- _TEXT PASSAGE_:
━━━━
Salt, science, and cognitive bias: teaching AI to fact-check itself
How to build and scale tripwires to counter Brandolini’s law
Introduction
It is becoming increasingly common for the articles we read to carry the fingerprints of large language models. Unlike humans, whose accountability is tracked in names, affiliations, and reputations, the accountability of an LLM is more opaque. It is measured less by truthfulness than by continued usage, user satisfaction, and persistent A/B testing on the servers of companies where the model resides.
During development, these models are tested against factual benchmarks. But once they are released and exposed to the variability of human prompting, their responses bend toward user’s preferences. That flexibility can make them useful, but it also risks reinforcing biases, producing confirmatory bias in the interaction itself.
The amount of energy needed to refute bullshit is an order of magnitude bigger than that needed to produce it - Alberto Brandolini, 2013. With LLMs, the cost of manufacturing has dropped close to zero. Which makes the question pressing: how do we make verification practical?
Guardrails
One idea is to let LLMs watch one another with a specialized focus. For example, they could check for cognitive biases. When we use language we are imprecise and through - often unintentional - habits of omission, equivocation, exaggeration, presupposition, and metaphor we can skirt by through a chain of reasoning that wouldn't compile under strict scrutiny.
━━━━
Stored items
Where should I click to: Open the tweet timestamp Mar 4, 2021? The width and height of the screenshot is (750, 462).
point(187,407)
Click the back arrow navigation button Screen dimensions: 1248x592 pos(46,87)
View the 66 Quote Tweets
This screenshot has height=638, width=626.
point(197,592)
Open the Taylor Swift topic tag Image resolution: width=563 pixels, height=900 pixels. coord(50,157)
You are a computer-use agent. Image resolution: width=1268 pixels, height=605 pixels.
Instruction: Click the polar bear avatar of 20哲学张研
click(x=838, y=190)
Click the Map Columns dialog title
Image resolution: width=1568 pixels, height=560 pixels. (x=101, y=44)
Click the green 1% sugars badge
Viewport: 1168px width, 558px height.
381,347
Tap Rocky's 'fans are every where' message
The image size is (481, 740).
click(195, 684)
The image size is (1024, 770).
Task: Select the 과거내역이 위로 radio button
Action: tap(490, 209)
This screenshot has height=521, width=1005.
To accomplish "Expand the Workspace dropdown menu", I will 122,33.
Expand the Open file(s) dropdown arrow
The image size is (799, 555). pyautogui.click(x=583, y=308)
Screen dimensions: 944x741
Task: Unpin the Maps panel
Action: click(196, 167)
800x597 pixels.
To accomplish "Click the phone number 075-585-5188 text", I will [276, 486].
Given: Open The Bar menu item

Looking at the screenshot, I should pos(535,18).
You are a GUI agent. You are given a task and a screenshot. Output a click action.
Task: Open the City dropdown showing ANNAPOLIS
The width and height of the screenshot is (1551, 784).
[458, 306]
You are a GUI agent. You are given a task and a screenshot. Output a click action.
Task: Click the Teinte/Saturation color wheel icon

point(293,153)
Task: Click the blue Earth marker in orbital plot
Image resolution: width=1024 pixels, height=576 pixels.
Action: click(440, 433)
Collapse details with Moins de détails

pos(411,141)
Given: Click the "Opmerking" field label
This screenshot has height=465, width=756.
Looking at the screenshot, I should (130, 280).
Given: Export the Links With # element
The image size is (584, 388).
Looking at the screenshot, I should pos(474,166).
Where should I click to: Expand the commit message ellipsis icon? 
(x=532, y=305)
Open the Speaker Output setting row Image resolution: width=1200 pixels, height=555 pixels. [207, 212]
━━━━
- _EXERCISE DETAILS_:
Output the portion of the fact-checking text between "During development, these" and "make verification practical?", inclusive, copied word for word.

- _WRITTEN SOLUTION_:
During development, these models are tested against factual benchmarks. But once they are released and exposed to the variability of human prompting, their responses bend toward user’s preferences. That flexibility can make them useful, but it also risks reinforcing biases, producing confirmatory bias in the interaction itself.
The amount of energy needed to refute bullshit is an order of magnitude bigger than that needed to produce it - Alberto Brandolini, 2013. With LLMs, the cost of manufacturing has dropped close to zero. Which makes the question pressing: how do we make verification practical?